Esteban Servat on the Creation of EcoLeaks

Esteban Servat, 33-year-old Argentine-American biologist, is on a mission to make censored government materials involving environmental damage and crimes around the world available to the public. First stop: Mendoza. Photo: via EcoLeaks

Disgusted, Servat quit in 2013 and returned to Argentina, buying a small farm in rural Mendoza to create an agricultural commune. Volunteers joined from across the world—from South America, Africa, Europe, Australia, the United States and Canada, among other places—to grow vegetables, plant trees, dig irrigation canals, and build earthship houses of recycled materials. Servat also started a biotech firm, with funding from the Argentine government, to develop the vaccines that the blinkered technocrats in Silicon Valley wouldn’t.

“It was a serendipitous moment when I came across your article,” Servat told me. “Because I read it at the same time I first found out about the report revealing the contamination of our aquifers. I put together the two and realized EcoLeaks should become a reality, even with no resources. And it ended up sparking Argentina’s largest environmental resistance movement against fracking.”

My own interest in EcoLeaks is that of a journalist who wants to facilitate whistleblowers and troublemakers, primarily in the United States. I’ve reported for more than a decade on the environmental destruction of the public lands of the American West. It’s been ugly to watch and dispiriting to write about. Most of our federal agencies simply cater to corporate interests.

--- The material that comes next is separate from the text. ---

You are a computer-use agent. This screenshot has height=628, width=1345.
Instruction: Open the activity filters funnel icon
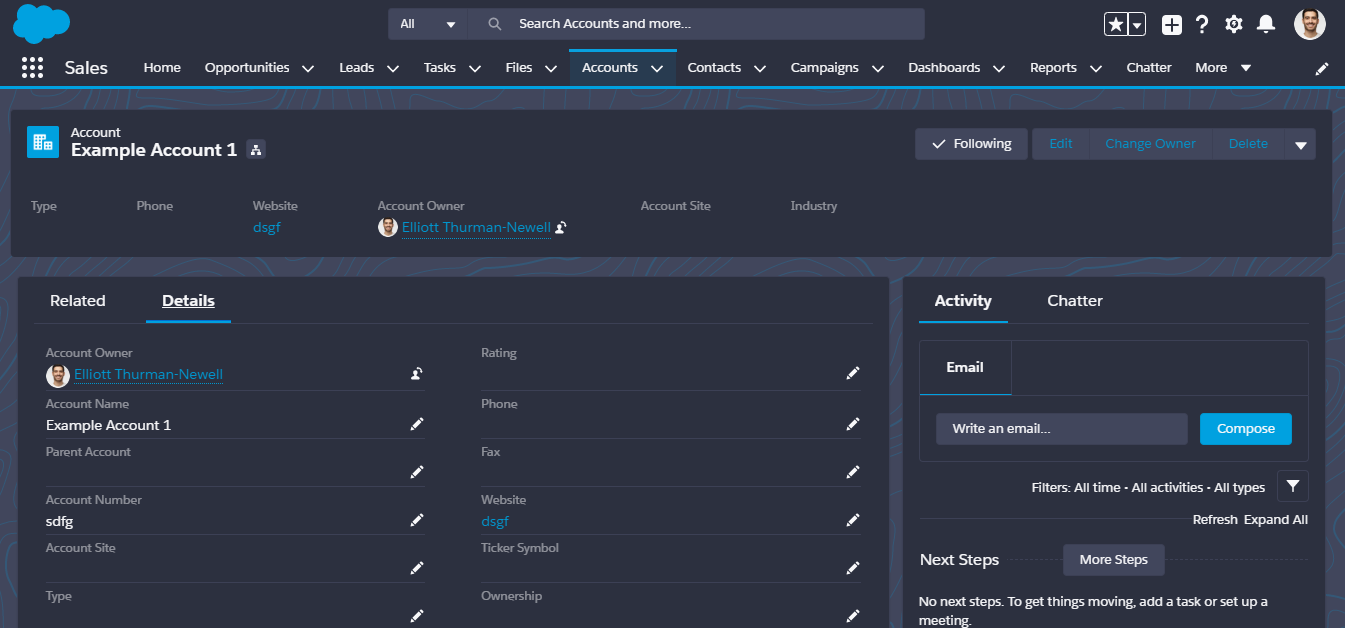coord(1292,486)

How these agencies got co-opted is not a mystery. There’s even a term for it: “regulatory capture.” This occurs when government agencies that are supposed to be acting in the public interest end up the captives of the private industries they are tasked with regulating. I can tell you with certainty that the Forest Service at the Department of Agriculture, for example, is a captive of timber companies, that the Bureau of Land Management at the Department of the Interior is a captive of livestock and energy interests.

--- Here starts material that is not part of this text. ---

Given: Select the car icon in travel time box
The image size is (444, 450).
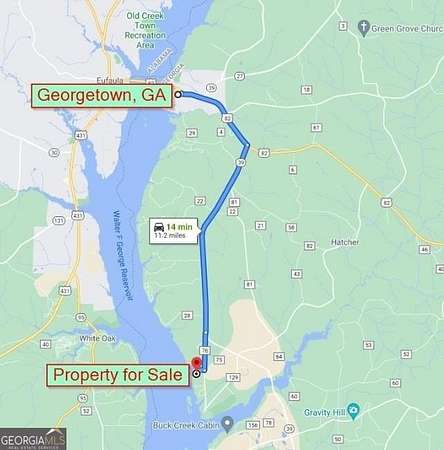Looking at the screenshot, I should pos(159,228).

At the same time, it’s not as if there aren’t capable and dedicated scientists working at these agencies. They’re stifled. Under the Trump administration, with its naked devotion to extractive industry, these civil servants have nowhere to go with their grievances except to scream into their pillows or aim for early retirement. If they complain to their supervisors about abuses of power and violations of environmental law, they are demoted, fired or otherwise punished.

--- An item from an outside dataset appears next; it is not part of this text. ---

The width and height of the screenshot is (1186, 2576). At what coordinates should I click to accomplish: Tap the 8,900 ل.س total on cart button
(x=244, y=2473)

What they need, I figured, is a way to share primary source documents with the public as Servat’s whistleblower did—the WikiLeaks model. But the scope of WikiLeaks is so broad, and the plundering of our planet so urgent an issue, that a specific entity for leaks focused on the environment ought to be created. For those beleaguered souls inside the Trump administration, having a secure website where they can dump internal data that shows the extent of the corruption would certainly restore transparency. And it might, in an ideal world, ignite citizen fury—as happened in Mendoza.

At it stands now, barring further funding, EcoLeaks is only a website. You can visit it here and read the latest news from Mendoza. Servat invited me to join the group as an adviser, and of course I took him up on it. He needs to build the platform using the secure-portal programming by which WikiLeaks functions.

What Servat has already accomplished is exactly the disruption of the status quo that leaked enviro-related documents should bring about. He could use some help.